(BRIEF) Retype each record exactly; no pictures.

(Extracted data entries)
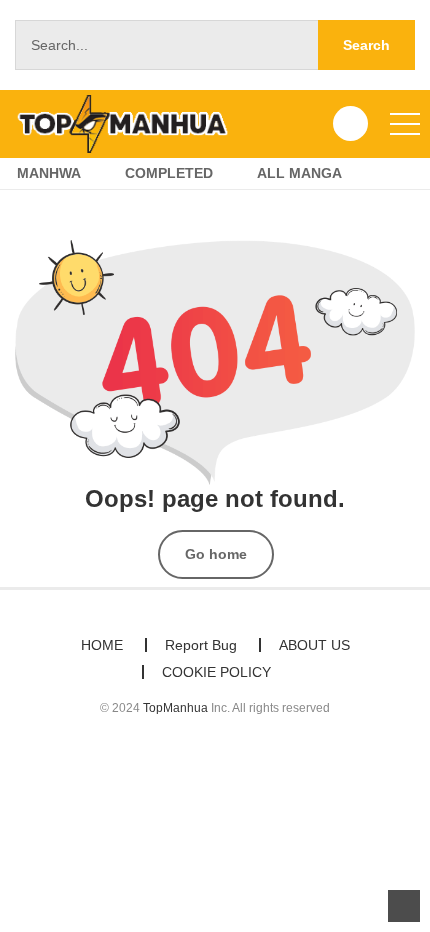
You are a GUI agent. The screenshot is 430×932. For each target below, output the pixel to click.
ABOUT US (314, 645)
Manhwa (49, 173)
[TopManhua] (131, 123)
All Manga (299, 173)
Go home (216, 554)
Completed (169, 173)
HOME (102, 645)
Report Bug (201, 645)
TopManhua (175, 708)
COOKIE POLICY (216, 672)
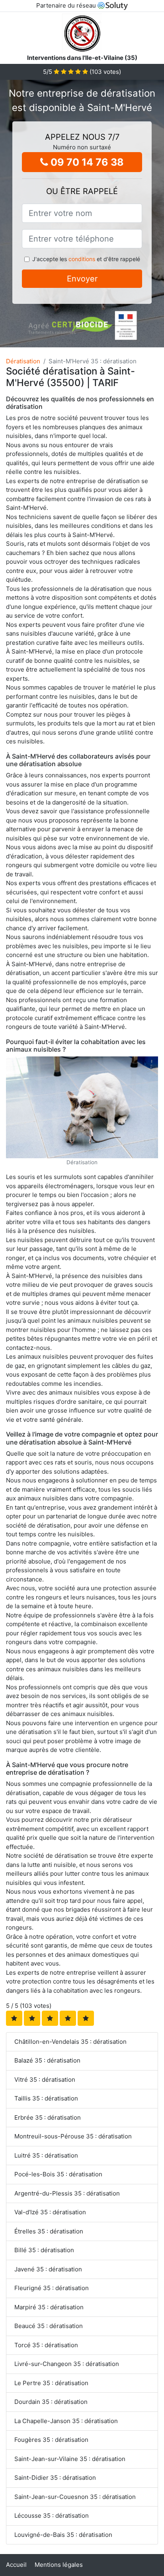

(OUTPUT BELOW)
You are a GUI agent. The screenshot is 430×932. For each target below, output the pixel to click.
ABOUT US (314, 645)
Manhwa (49, 173)
[TopManhua] (131, 123)
All Manga (299, 173)
Go home (216, 554)
Completed (169, 173)
HOME (102, 645)
Report Bug (201, 645)
TopManhua (175, 708)
COOKIE POLICY (216, 672)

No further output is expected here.